Recombinant human factor VIIa (rFVIIa) can activate factor FIX on activated platelets.

The studies reported here show that factor (F)VIIa can activate factor (F)IX on activated platelets in the absence of tissue factor. Both FIX and FIXa bind to the activated platelet surface with a K(d) of 8 nM and 2 nM, respectively. With factor (F)VIIIa, FIXa binds more tightly to platelets (K(d) 0.6 nM). At rFVIIa concentrations < 100 nm, no direct binding to the activated platelet surface can be detected with electrophoretic light scattering. However, in the presence of FIX, rFVIIa binding to platelets at concentrations as low as 10 nm rFVIIa can be detected. This is reflected by a decrease in the FIX K(d) from 8 to 1.6 nM. When rFVIIa is added to activated platelets in the presence of both FIX and FVIIIa, the K(d) for FIX decreases to 0.6, suggesting that rFVIIa activates FIX on the surface of activated platelets in the absence of tissue factor. The activation of FIX by FVIIa on activated platelets can also be demonstrated by a functional assay for FIXa.
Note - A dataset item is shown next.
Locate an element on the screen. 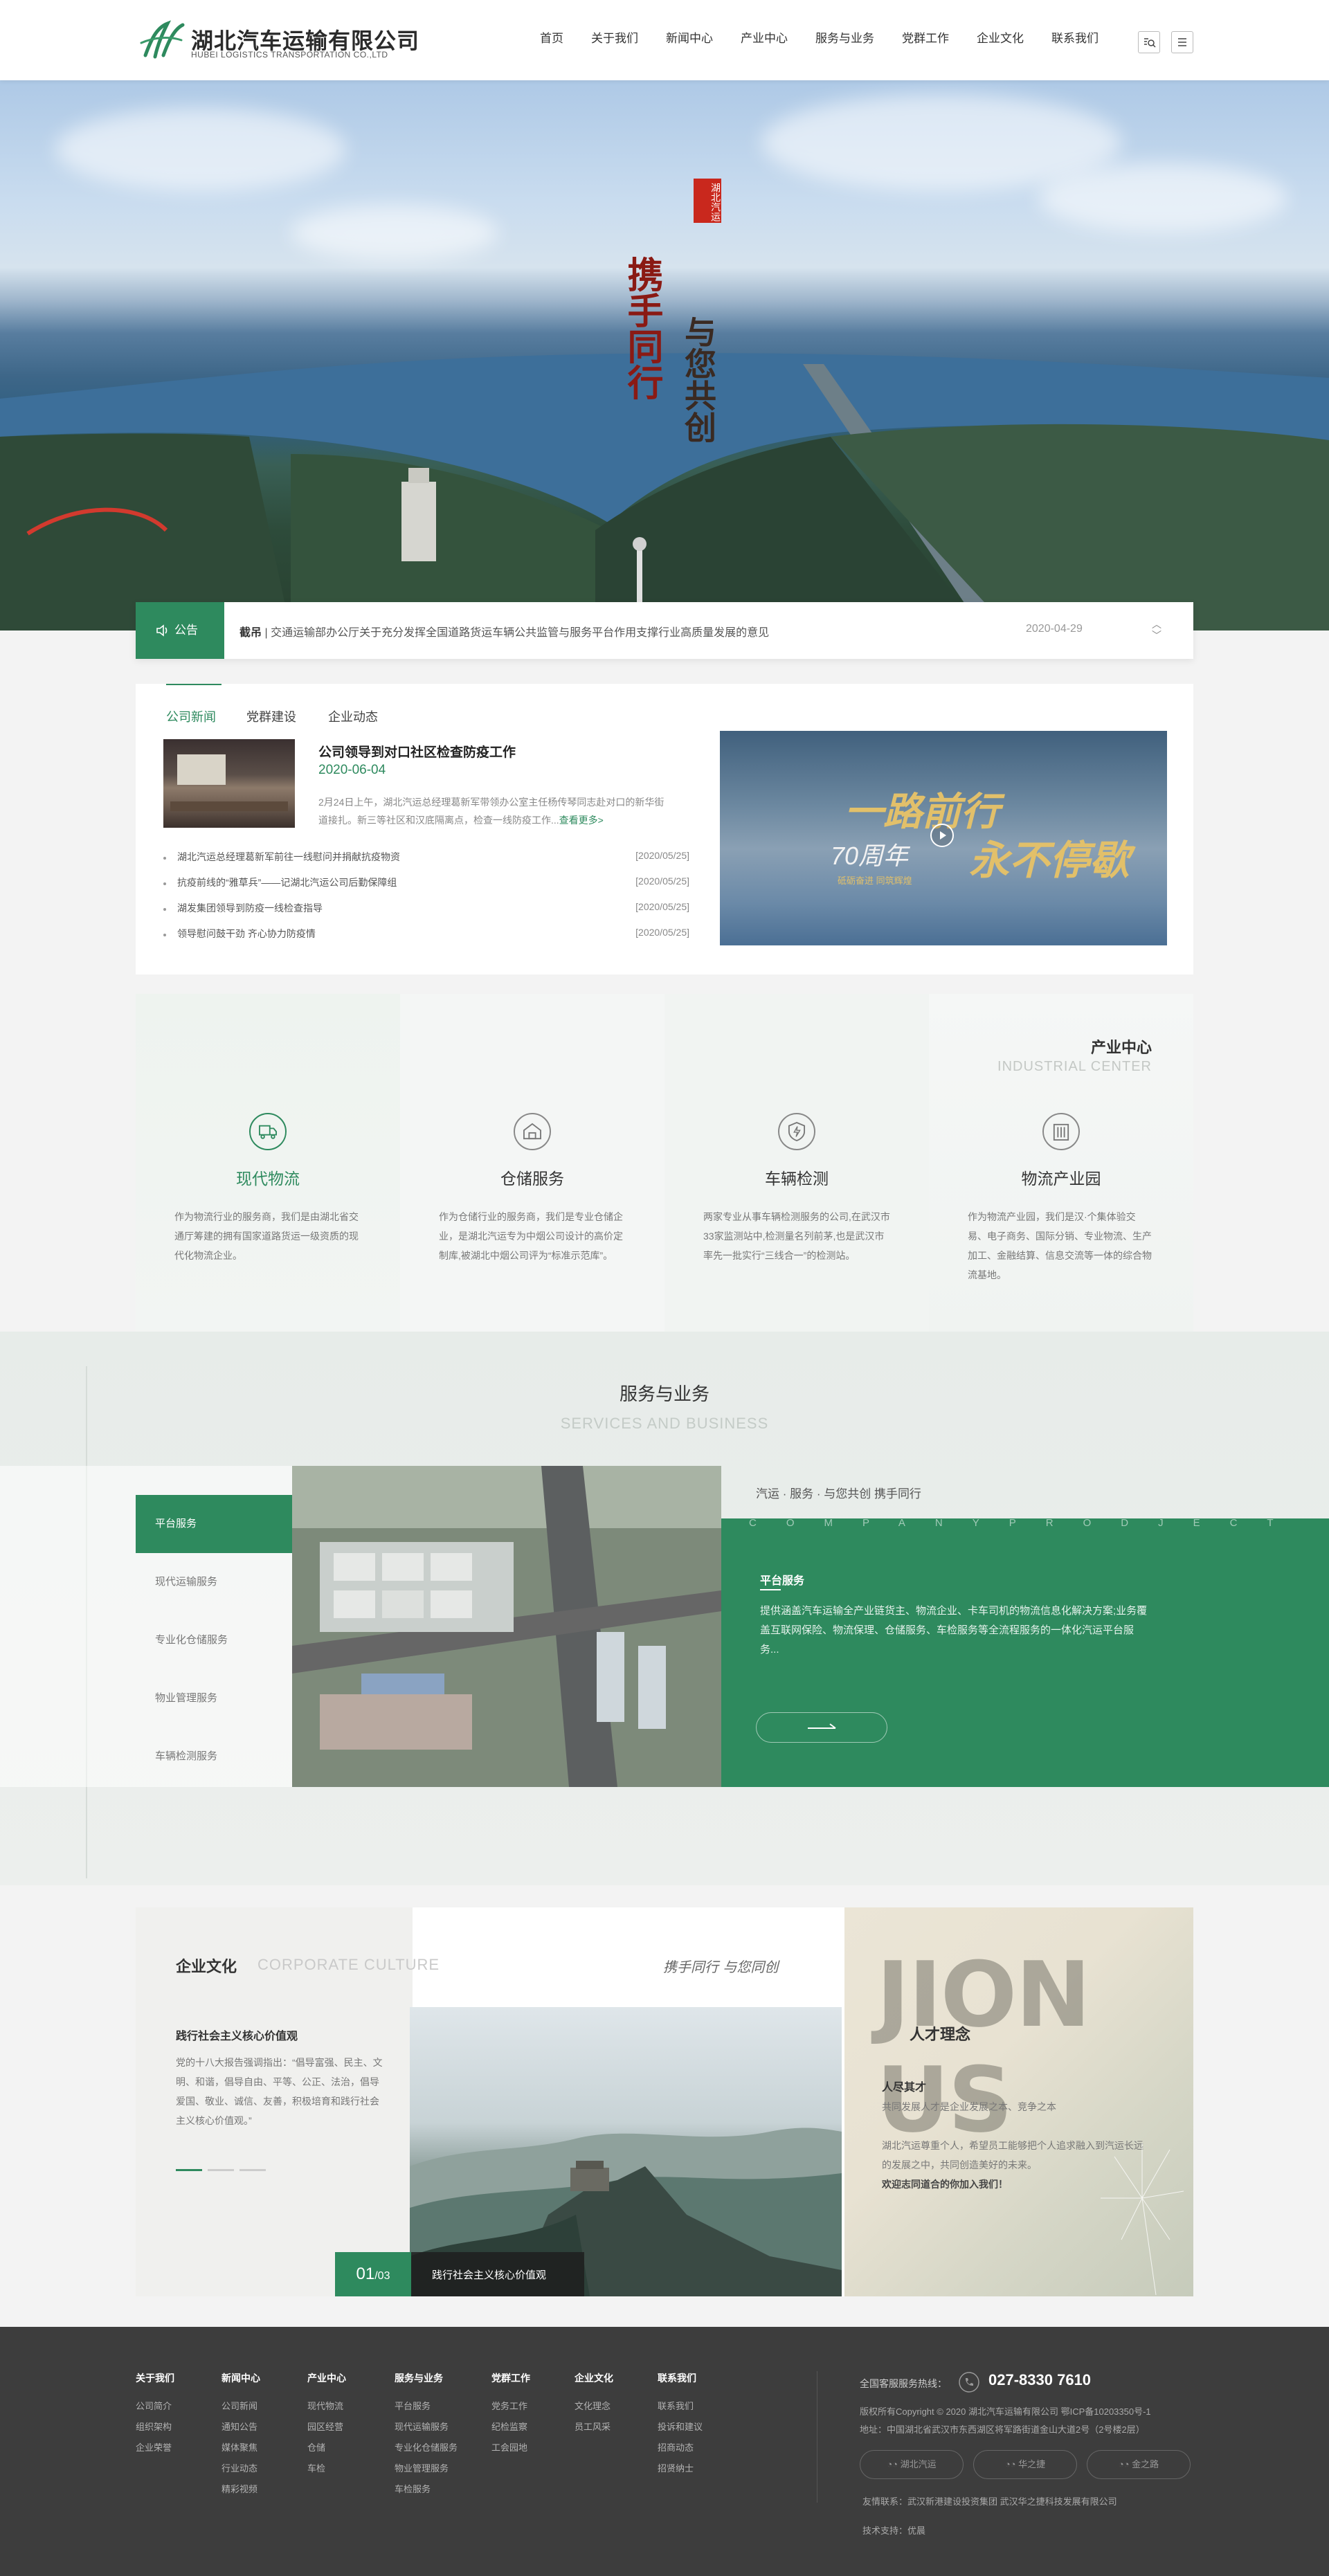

These data show that pharmacological doses of rFVIIa result in the direct activation of FIX by rFVIIa to form additional tenase complexes ultimately resulting in improved thrombin generation. These results may explain, at least in part, the mechanism of action of rFVIIa in hemorrhagic conditions seen in otherwise normal patients who develop an acquired coagulopathy due to trauma, surgery or a variety of other events in which rFVIIa has been found to be effective.